Even with all this experience I don't know that I would really be able to get much value out of the chat interface for them. They need to be proposing changes I can just hit accept or reject on (this is how both Claude Code and Cursor work btw - you don't have to allow it to write to any file you don't want or execute any command you don't want).
aiiizzz
3 days ago
The fact that you use Claude, not gpt5 which is light-years ahead for coding, tells me all I need to know.
elashri
3 days ago
I don't think it is true that GPT-5 is much better than Claude 4.1. And more important is that light year is distance measure and I am sure openAI data centers is still on earth.
kelnos
3 days ago
I hate to play the "you're holding it wrong" card, but when I started, I had more or less the same experience. Eventually you start to learn how to better talk to it in order to get better results.

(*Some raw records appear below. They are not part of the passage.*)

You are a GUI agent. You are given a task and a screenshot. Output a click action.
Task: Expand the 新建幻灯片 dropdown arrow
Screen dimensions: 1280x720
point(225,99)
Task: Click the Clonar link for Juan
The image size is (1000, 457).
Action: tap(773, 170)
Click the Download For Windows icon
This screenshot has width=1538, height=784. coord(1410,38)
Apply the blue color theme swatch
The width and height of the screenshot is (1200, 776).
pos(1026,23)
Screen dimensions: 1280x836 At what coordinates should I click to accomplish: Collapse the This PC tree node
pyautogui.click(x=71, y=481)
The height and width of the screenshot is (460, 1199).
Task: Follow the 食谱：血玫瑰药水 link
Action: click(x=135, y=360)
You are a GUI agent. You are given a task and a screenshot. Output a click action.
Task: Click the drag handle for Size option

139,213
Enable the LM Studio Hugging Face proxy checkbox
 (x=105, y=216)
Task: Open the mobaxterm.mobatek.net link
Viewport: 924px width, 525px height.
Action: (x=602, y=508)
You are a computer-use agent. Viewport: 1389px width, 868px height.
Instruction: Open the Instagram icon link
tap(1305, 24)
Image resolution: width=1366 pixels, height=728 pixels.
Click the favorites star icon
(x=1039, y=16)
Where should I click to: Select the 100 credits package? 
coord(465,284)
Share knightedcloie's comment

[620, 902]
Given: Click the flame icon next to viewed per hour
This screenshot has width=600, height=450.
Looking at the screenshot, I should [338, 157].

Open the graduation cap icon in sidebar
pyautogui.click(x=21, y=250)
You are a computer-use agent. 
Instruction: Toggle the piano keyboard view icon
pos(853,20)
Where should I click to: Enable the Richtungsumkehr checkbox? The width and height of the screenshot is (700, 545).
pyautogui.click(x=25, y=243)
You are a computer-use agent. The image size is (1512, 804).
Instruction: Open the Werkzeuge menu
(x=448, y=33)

Something I've found useful with Claude Code is that it works a lot better if I give it many small tasks to perform to eventually get the big thing done, rather than just dumping the big thing in its lap. You can do this interactively (prompt, output, prompt, output, prompt, output...) or by writing a big markdown file with the steps to build it laid out.
JeremyNT
3 days ago
While this matches my experience, it's worth mentioning thar the act of breaking a task up into the correct chunk size and describing it in English is itself a non trivial task which can be more time consuming than simply writing the actual code.
The fact that it works is amazing, but I'm less convinced that it's enhancing my productivity.
(I think they real productivity boost for me is if I still write the code and have the assistant write test coverage based on diffs, which is trivial to prompt for good results)
kristianbrigman
3 days ago
And one that a lot of people skip, so that forcing function might make for better code, even if it isn’t faster.
chillingeffect
3 days ago
Similar here. AI works much better as a consultant than as a developer. I ask it all kinds of things I have suspicions and intuitions about and it provides clarity and examples. It's great for subroutines. Trying to make full programs is just too large of a space. It's difficult to communicate all the implicit requirements.
jennyholzer
3 days ago
People who consistently consult LLMs for product direction or software feature design overwhelmingly appear to me as willfully ignorant dullards.
I mean it's even further than willful ignorance. It's delight in one's own ignorance.
JeanMarcS
3 days ago
This. For me (senior as in I am in the field since last century), that's how I use it. "I want to do that, with this data, to obtain that"
I still do the part of my job that I got experience on, analyze the need, and use the AI like an assistant to do small libraries or part of code. Like these, errors have less chance to appear. Then I glue that together.
For me the time ratio is best use like that. If I have to describe the whole thing, I'm not far from doing it myself, so there's no need for me.
Important: I work alone, not in a team, so maybe it has an impact on my thought
Rochus
3 days ago
I just tried to use it for something I consider it to provide the most benefit (for my case). Being able to fully delegate a complicated (and boring) part to a machine would give me more time for the things I'm really interested in. I think we are on the right track in this regard, but we still have a long way to go.
deadbabe
3 days ago
It’d be nice if we could “pipe” prompts directly similar to how we pipe multiple Unix commands to eventually get what we really want.
Then we can give someone that entire string of prompts as a repeatable recipe.
kasey_junk
3 days ago
You can send prompts on the command line to Claude, I typically save prompts in the repo. But note it won’t produce deterministic output.